Moving beyond MapReduce for Graphs

Many problems by nature form a graph such as the web, transport and social media. However, a common large scale distributed processing pipeline, MapReduce is ill suited for such tasks. MapReduce requires the data chunks to be processed independently. In other words, every job needs to know all the information to compute. This independence is certainly not the case with graphs and jobs might require previous computation or information from neighbouring jobs in order to calculate. To address this issue, Google’s Pregel architecture employs a message passing system creating a “large-scale graph processing” framework.

Another problem is the fact that MapReduce moves data around, for example by shuffling, in order to process it. This approach entails graph partitions moving around machines incurring high network overhead. A similar problem arises when MapReduce jobs are chained to implement iterative graph algorithms. Therefore, “MapReduce requires passing the entire state of the graph from one stage to the next - in general requiring much more communication and associated serialization overhead.”

Finally, “coordinating the steps of a chained MapReduce adds programming complexity that is avoided by Pregel’s iteration over supersteps”. MapReduce is not iterative, it can handle single iteration and requires the user to handle the iteration, i.e. the chaining of multiple MapReduce jobs. This situation can get complicated really quick for real world graph algorithms running at scale not only to implement but also to debug when things go wrong.

Pregel

Google Pregel Architecture

Google Pregel Architecture

The user algorithm is distributed to many machines one of which becomes the Master. The Master partitions the graph into multiple graph partitions and assigns them to workers. A worker can have multiple graph partitions which contain a set of vertices and their corresponding outgoing edges which might point to any vertex in the graph, possibly stored on another worker.

Once the setup is complete, the master tells each worker to execute a superstep. At the beginning of a superstep, workers save their current state into persistent storage for fault tolerance. Workers then Compute() the user function for active vertices in their graph partitions sending and receiving messages asynchronously. When the worker is done computing, it tells the master it has finished and how many vertices will be active in the next superstep.

For message passing, 2 queues are maintained for superstep S and S+1 to simultaneously receive messages while computing the current superstep. Any message sent at superstep S is received at superstep S+1 to avoid locking at message level. There is no guarantee on the ordering of received messages. While computing, a worker can send messages to other workers including itself depending on where the vertex is stored. Messages are sent in a single network message when a certain message buffer size threshold is reached in order to reduce network traffic. If an optional combiner is specified by the user, messages can be combined when either outbound or inbound reducing network usage and storage respectively. For example, several messages can be combined into one if the user is interested in the sum of their value.
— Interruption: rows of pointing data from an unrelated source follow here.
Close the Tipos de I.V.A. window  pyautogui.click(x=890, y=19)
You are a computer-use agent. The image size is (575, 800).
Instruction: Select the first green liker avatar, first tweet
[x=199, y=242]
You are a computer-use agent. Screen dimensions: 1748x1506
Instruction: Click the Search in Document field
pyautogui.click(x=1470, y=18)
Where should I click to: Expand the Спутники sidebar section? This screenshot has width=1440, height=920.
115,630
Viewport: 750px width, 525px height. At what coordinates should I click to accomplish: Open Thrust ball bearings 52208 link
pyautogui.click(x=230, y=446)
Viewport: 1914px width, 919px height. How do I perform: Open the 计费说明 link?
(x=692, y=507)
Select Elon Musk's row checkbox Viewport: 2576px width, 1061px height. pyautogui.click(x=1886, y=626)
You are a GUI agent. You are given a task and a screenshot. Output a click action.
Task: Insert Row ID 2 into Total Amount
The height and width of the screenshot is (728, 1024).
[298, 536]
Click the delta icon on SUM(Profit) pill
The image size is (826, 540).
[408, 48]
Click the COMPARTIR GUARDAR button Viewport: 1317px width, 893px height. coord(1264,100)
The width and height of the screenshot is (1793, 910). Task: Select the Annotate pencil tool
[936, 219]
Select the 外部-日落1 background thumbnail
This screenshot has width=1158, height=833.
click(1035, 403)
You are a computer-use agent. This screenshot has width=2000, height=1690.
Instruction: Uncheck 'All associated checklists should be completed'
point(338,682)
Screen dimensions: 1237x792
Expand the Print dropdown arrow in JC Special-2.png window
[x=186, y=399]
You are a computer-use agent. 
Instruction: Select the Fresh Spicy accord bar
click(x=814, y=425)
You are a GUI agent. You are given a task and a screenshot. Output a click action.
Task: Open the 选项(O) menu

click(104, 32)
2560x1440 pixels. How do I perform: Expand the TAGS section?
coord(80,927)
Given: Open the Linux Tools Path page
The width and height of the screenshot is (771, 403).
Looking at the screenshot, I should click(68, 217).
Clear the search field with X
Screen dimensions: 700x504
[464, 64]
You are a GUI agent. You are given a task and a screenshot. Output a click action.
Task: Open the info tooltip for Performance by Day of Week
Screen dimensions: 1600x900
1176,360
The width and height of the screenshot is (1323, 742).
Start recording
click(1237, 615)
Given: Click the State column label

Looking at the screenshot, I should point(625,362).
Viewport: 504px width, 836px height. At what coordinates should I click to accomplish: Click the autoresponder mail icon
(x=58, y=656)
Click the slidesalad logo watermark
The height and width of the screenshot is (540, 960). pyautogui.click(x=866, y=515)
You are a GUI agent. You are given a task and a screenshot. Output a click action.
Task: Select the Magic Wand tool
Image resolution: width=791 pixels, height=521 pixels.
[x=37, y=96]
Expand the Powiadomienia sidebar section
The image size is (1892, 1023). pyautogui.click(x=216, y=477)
Aggregators can be specified by the user to collect results at each superstep. Workers provide values to an aggregator instance to produce a single local value Aggr. At the end of the superstep, workers combine the partially reduced aggregator local values into a global value using a tree-based reduction and deliver it to the master.

When all workers complete a superstep, the master initiates the execution of the next superstep. This process repeats until there are no active vertices. The vertices become inactive after they vote to halt and there are no incoming messages to wake them up again. When all vertices are inactive, the execution of the algorithm terminates.

Alternative to Message Passing

An alternative to message passing is a state passing model in which the sent messages are stored locally and only exchanged at the end of a superstep. In other words, the model latches onto the synchronisation barrier between supersteps to exchange the state of message queues rather than during computation. As an immediate advantage, workers don’t incur any network traffic during computation. At the end of a superstep, messages can be sent in bulk, larger than the current buffer size, compensating for the handshake overhead of opening and closing multiple connections to different machines. In this case, all messages destined to a another worker will be sent in one network connection.

A disadvantage would be a longer pause time in between supersteps. State passing approach would be worse whenever computation is less than information passing. For example, if nodes only compute the average of neighbours, getting neighbour values outweighs computing an average causing the state to be transferred at the end of the first superstep. Perhaps, the user can specify depending on the algorithm when messages should be exchanged prioritising computation or communication. In this manner, the message passing of the Pregel execution can be fine tuned to optimise the performance of the user’s algorithm and dataset.

Scalability Limitation

A common limitation with large-scale distributed frameworks is the network traffic message passing creates. For dense graphs, the network could pose as a bottleneck when a lot of messages are passed during computation. Similarly if there is a node with a high degree, whenever it sends or receives messages a single worker will have to deal with all the network traffic causing that worker to slow down and increase wait time on superstep barrier synchronisation.

Another limitation is the superstep barrier itself when every worker waits for other workers to complete to proceed to the next superstep. When scaled horizontally, the increased probability of failing machines might mean that the computation can wait a long time until all workers have completed and are ready for the next superstep. For example, while a worker is being recovered another can fail causing another recovery during which the overall computation is stagnating. Unlike MapReduce in which other sub branches of the computation such as reduction continue, Pregel needs to wait for the barrier to be passed.